Playing with toys.
When I was nine years old, I went to a camp for gifted children-"nerd camp" according to my brother. We studied French in the mornings, and recess was for reading. Each day one camper would "show off" his or her special talent. The performances were videotaped and shown to an audience of parents at the end of the session, and made them wonder if "gifted" might've been a misnomer for their children.
My talent was playing the oboe. I played duets with my friend Erica (on clarinet) from our band book-the centerpiece of the program was a rousing rendition of "Mexican Hat Dance." Having an extra year of lessons under her belt, Erica played the main melody and I was in charge of the two-note ole! at the end of the phrase. She played beautifully, but the two notes that would come out of my plastic-reeded oboe were never quite right. They squeaked and honked. In the video, I give scornful looks to my oboe, as if the horrible noises coming out of the instrument were completely out of my control. In many ways they were.

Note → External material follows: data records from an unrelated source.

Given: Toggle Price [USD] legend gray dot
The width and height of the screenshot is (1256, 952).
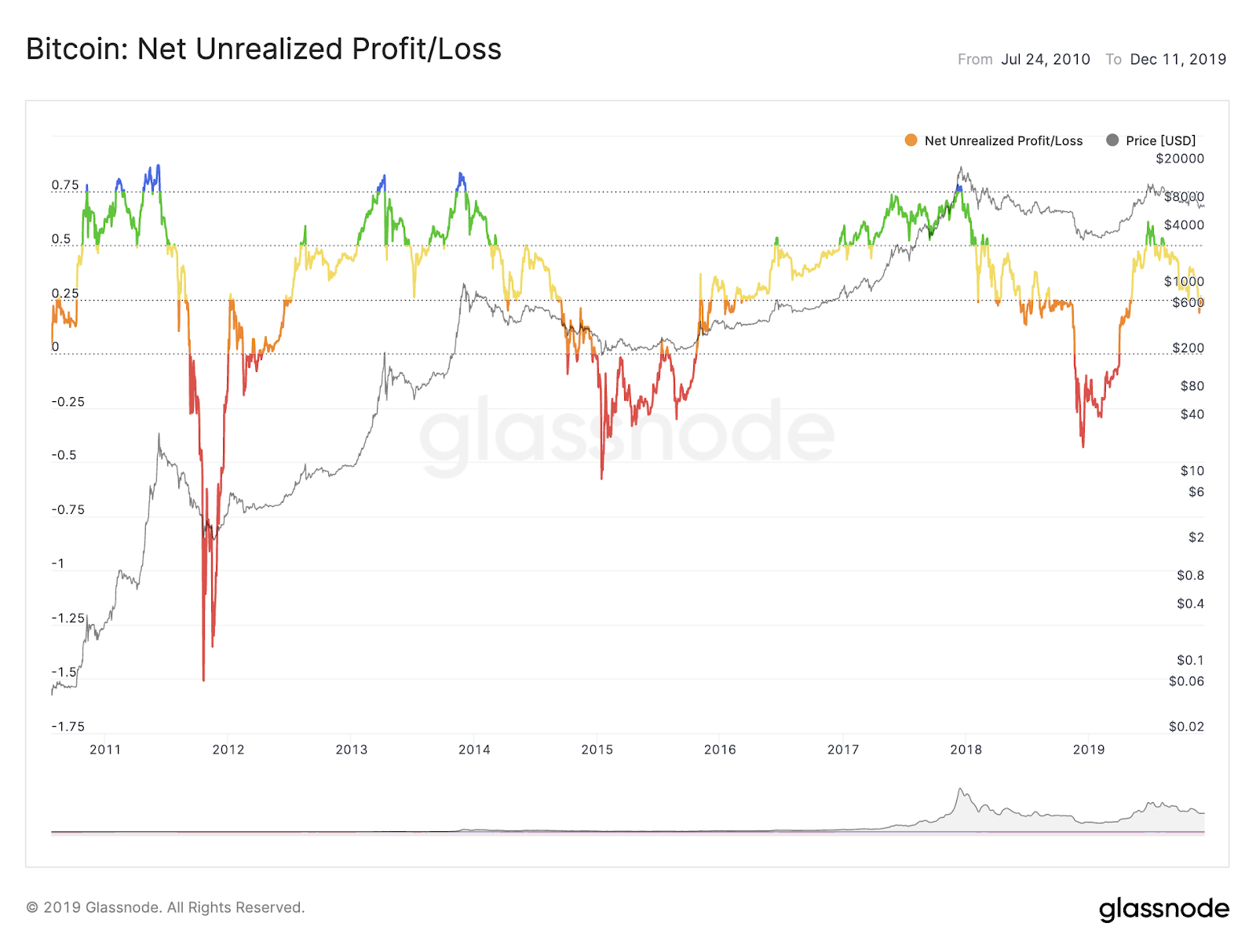Looking at the screenshot, I should [1112, 140].
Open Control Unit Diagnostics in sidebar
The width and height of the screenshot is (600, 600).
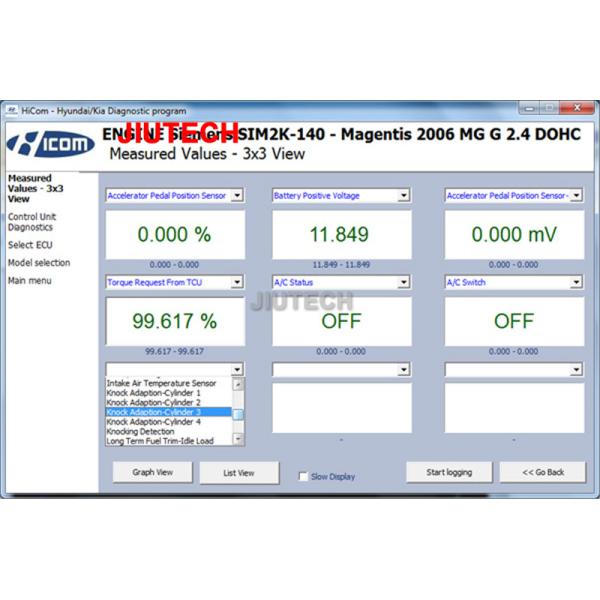(32, 222)
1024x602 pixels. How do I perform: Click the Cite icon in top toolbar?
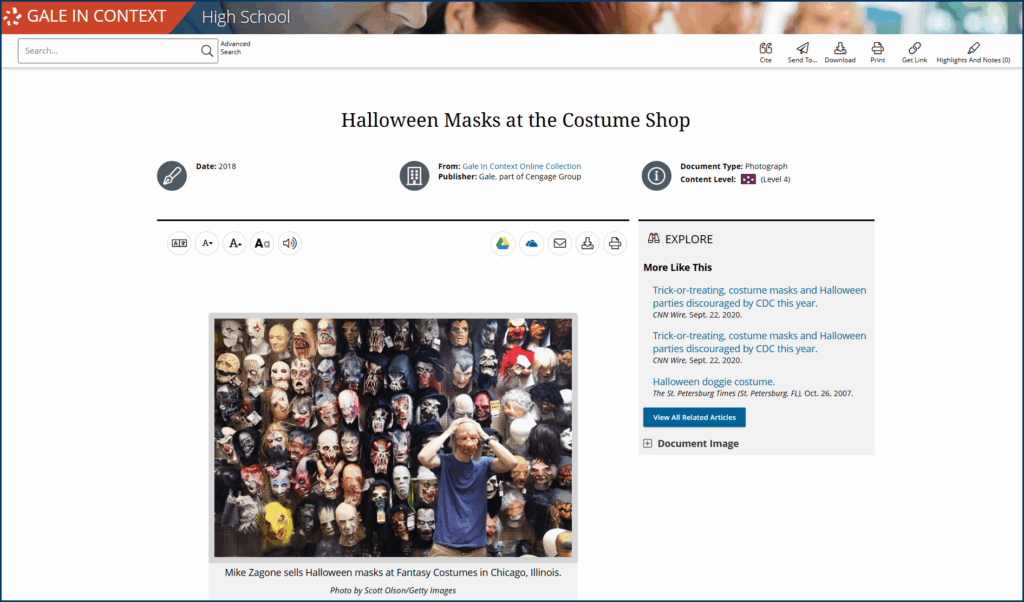(765, 51)
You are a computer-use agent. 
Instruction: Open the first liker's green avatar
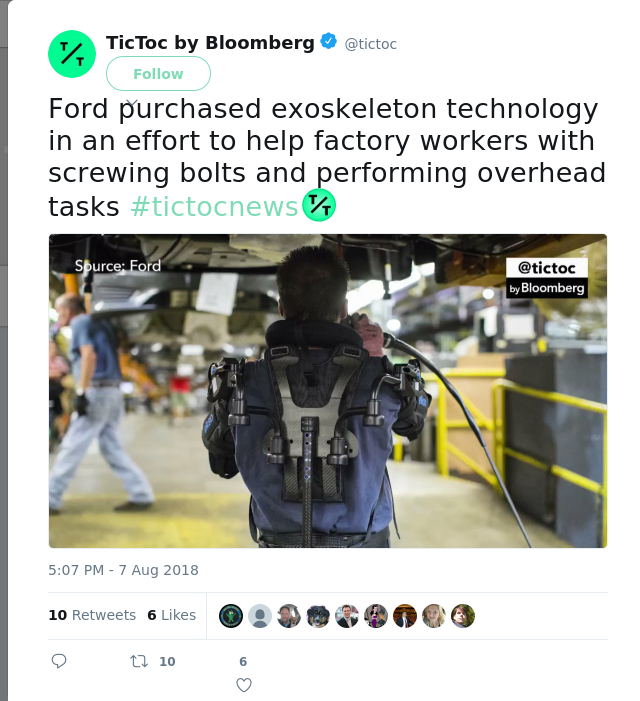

The point of this story is that music-making was not always enjoyable for me when I was little. For many children, learning to play music is frustrating. When a child shows an interest in making sound-whether banging out wonderful tone clusters on the piano, singing along to records or spitting out chords on a harmonica-they are often plucked from their creative experimentation and sat down to learn about note values, pitches, scales, dynamics and harmony, difficult concepts that seem to stand in the way of making music.
While these components are a necessary part of any music education, they often take center stage and force kids to leave their innate esthetic sensibilities behind. Music, unlike the visual arts, places huge barriers in front of young people. The Toy Symphony project, brainchild of MIT Media Lab professor and composer Tod Machover, sets out to remedy this problem and encourage children to create and play sophisticated music with the help of several technological "toys."
Machover, an excitable inventor type, and his team of students at MIT created high-tech instruments for Toy Symphony: Beatbugs, small rhythm-building devices that can be networked to create complex rhythmic layers; the Music Shaper, a soft, malleable instrument that can be twisted, squeezed and pulled to change the expressive qualities of music; and the backbone of the project, the HyperScore, a computer program that allows one to structure pieces based on visual elements.
Armed with the new instruments, the Toy Symphony team traveled to Berlin, Dublin, Glasgow, Boston and now New York to run extended series of workshops with local children. They were taught how to use and play the instruments and how to create their own pieces of music on the HyperScore. Kids are selected from the workshops to perform at the concerts, showing off the new instruments in pieces like Gili Weinberg's intensely rhythmic Nerve for a network of Beatbugs, a brand new piece by wunderkind composer Natasha Sinha, and Tod Machover's own Toy Symphony that brings all of the elements together in a celebratory work.
While the children may be the stars of this concert, the music is anything but simplistic. Machover insists that it isn't a kiddie concert. The music is brought to life by the toys and the Boston Modern Orchestra Project under the direction of Gil Rose. And if you want to have a go with the instruments yourself, there is an open house on Sunday afternoon that is free to the public.
Toy Symphony, Sat., May 17 at 7 p.m., Winter Garden of the World Financial Center, 212-945-0505, free.